Return the data below exactly, minus the pictures.

(Screenshot grounding data)
Content starts
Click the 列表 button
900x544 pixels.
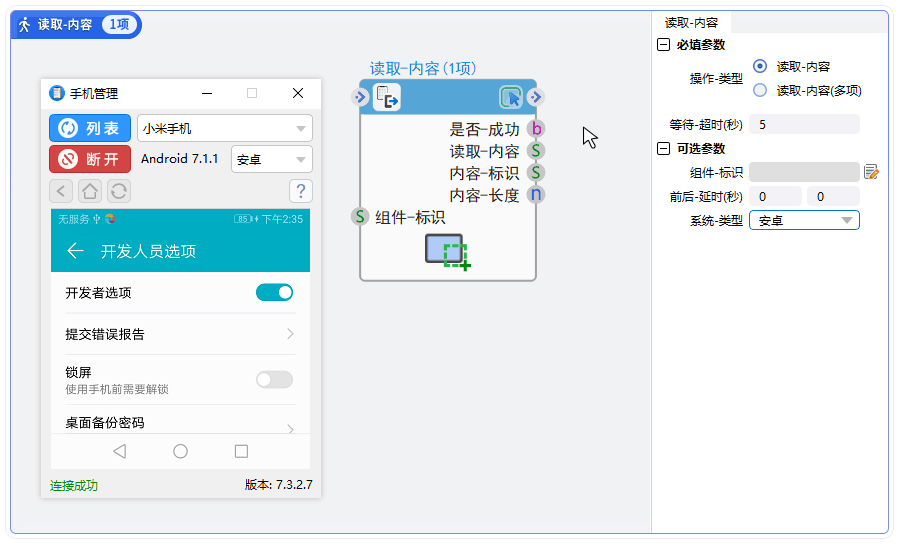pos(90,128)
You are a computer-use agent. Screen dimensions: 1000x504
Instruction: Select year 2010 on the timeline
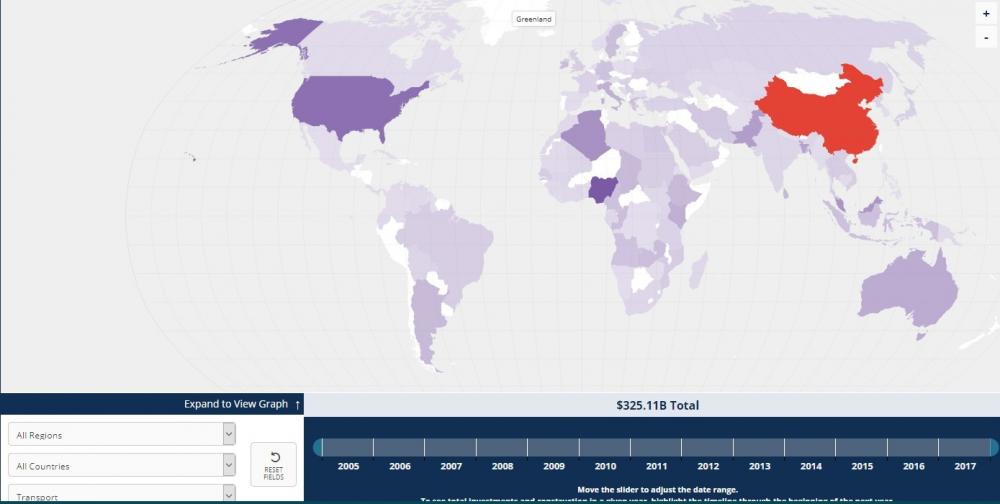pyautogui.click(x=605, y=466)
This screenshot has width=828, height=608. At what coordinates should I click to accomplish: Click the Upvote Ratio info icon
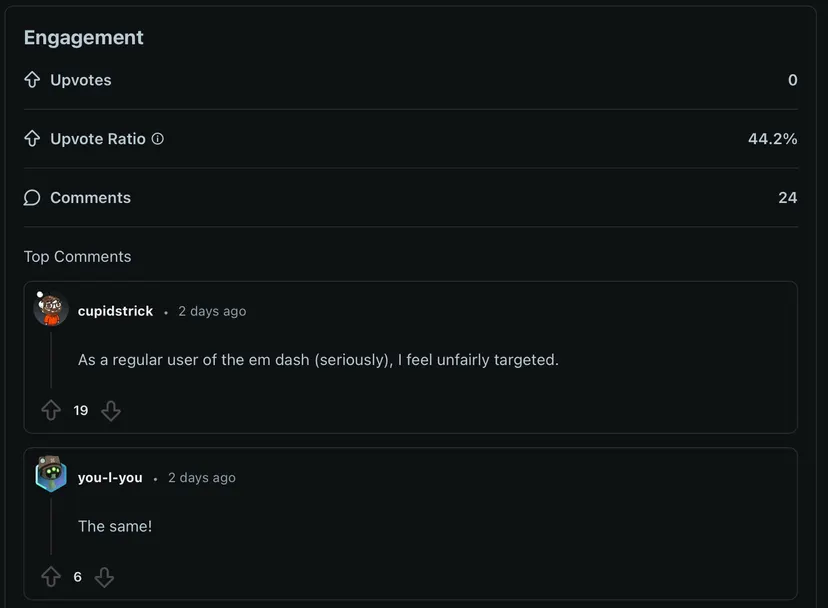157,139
Content ends
== Expected answer ==
Click the 列表 button
900x544 pixels.
pos(90,128)
You are a computer-use agent. Screen dimensions: 1000x504
Instruction: Select year 2010 on the timeline
pyautogui.click(x=605, y=466)
This screenshot has width=828, height=608. At what coordinates should I click to accomplish: Click the Upvote Ratio info icon
157,139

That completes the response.